Speaker
Professor Sze-Man Ngai
Time
Fridays, 9:50 am-12:15
Feb. 21 - Jun. 6, 2025
Venue
C654
Shuangqing Complex Building A
Course description
Fractals are highly non-smooth sets that often possess self-similarity, infinite irregularity, and non-integral Hausdorff dimension. They arise naturally in many branches of mathematics, science, and engineering. This is an introductory course. The first part of this course (10 weeks) covers the following core topics: Hausdorff measure and dimension, packing measure and dimension, box dimension, the collage theorem, iterated function systems, self-similar sets, the Moran-Hutchinson theorem, self-similar measures. The second part of this course (6 weeks) will survey several research-oriented topics. Based on students' interests, the topics will be selected from the following list: the multifractal formalism, Hausdorff dimension of self-similar sets with overlaps, the Laplacian and analysis on fractals, self-affine tilings, complex dynamical systems and the Mandelbrot set, and fractals in Riemannian manifolds.
Prerequisite:
undergraduate analysis
Speaker
Sze-Man Ngai
Dr. Ngai received his B.Sc. from University of Hong Kong, and his M.A. and Ph.D. from University of Pittsburgh.
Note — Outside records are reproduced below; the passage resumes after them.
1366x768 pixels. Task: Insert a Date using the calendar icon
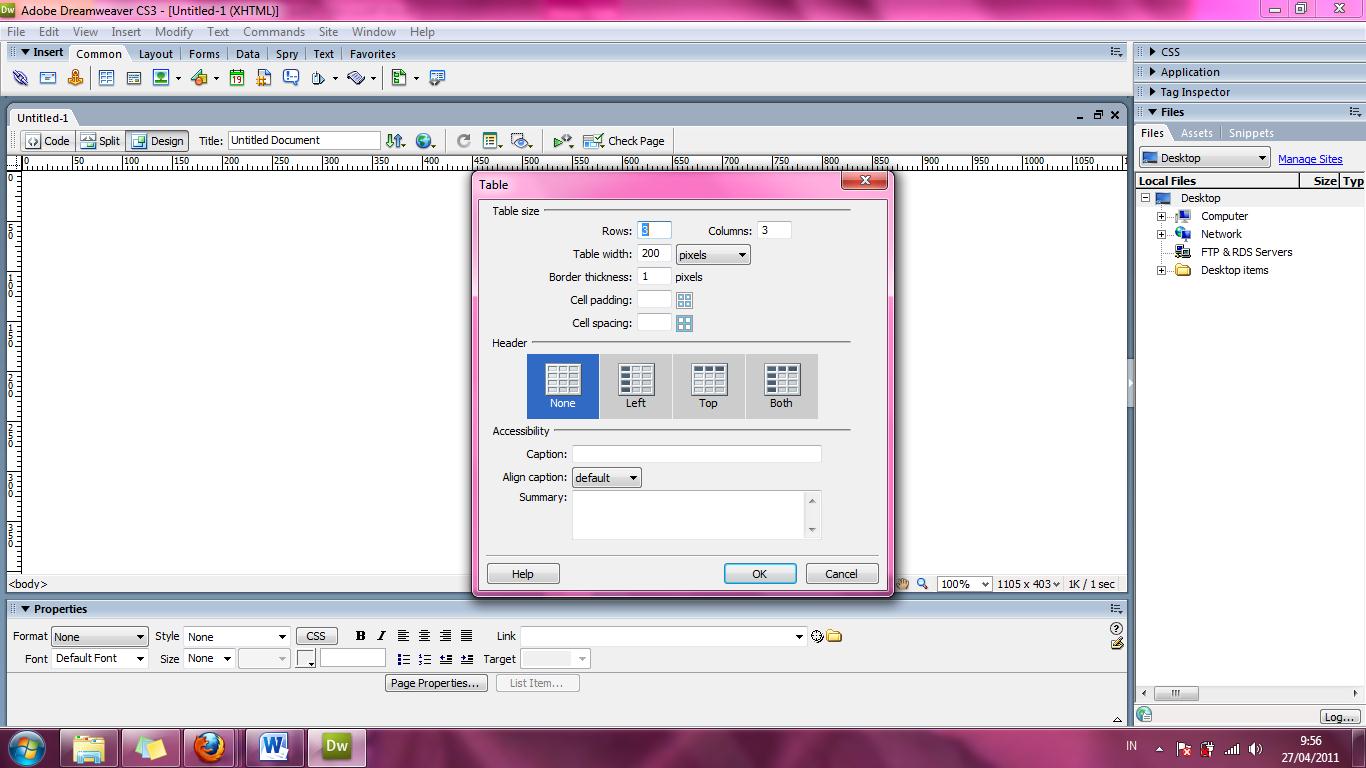click(x=237, y=77)
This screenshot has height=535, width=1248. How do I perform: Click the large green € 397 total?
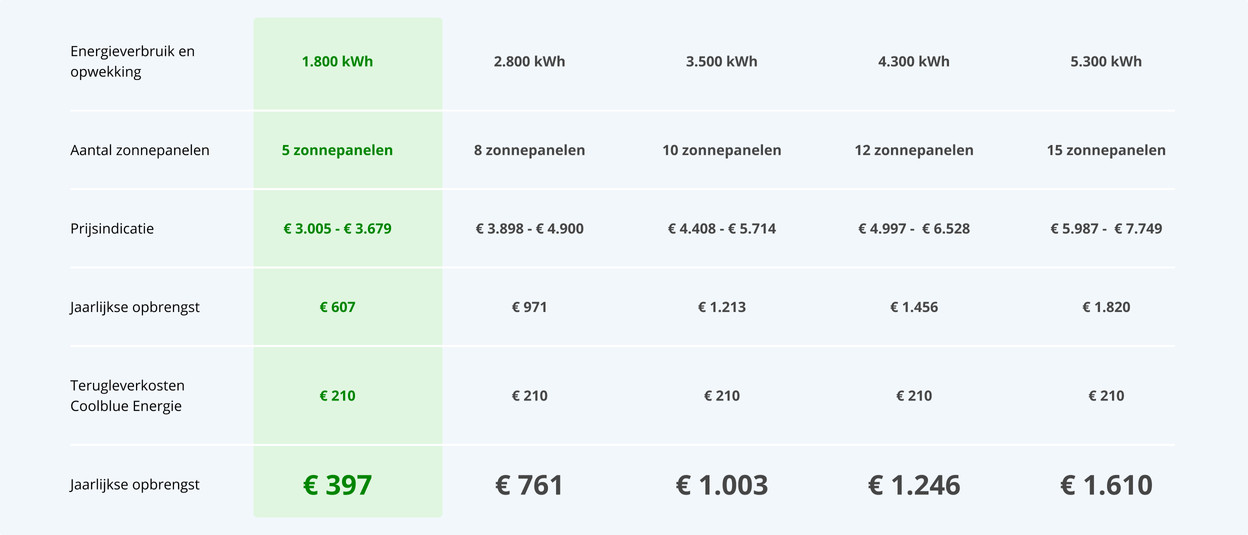(x=337, y=485)
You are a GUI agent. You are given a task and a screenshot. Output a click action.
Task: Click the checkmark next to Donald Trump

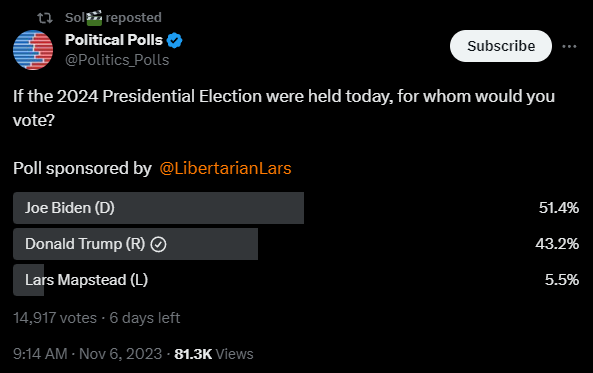pos(158,244)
After receiving his Ph.D., he has held research and teaching positions at The Chinese University of Hong Kong, Cornell University, and Georgia Institute of Technology. He joined the Department of Mathematical Sciences of Georgia Southern University in 2000.
His main research areas are fractal geometry and the theory of fractal measures. Because of the underlying self-similarity, he is also interested in the theories of wavelets, self-affine tiles, fractal differential equations, and Markov chains and boundary theory on fractals.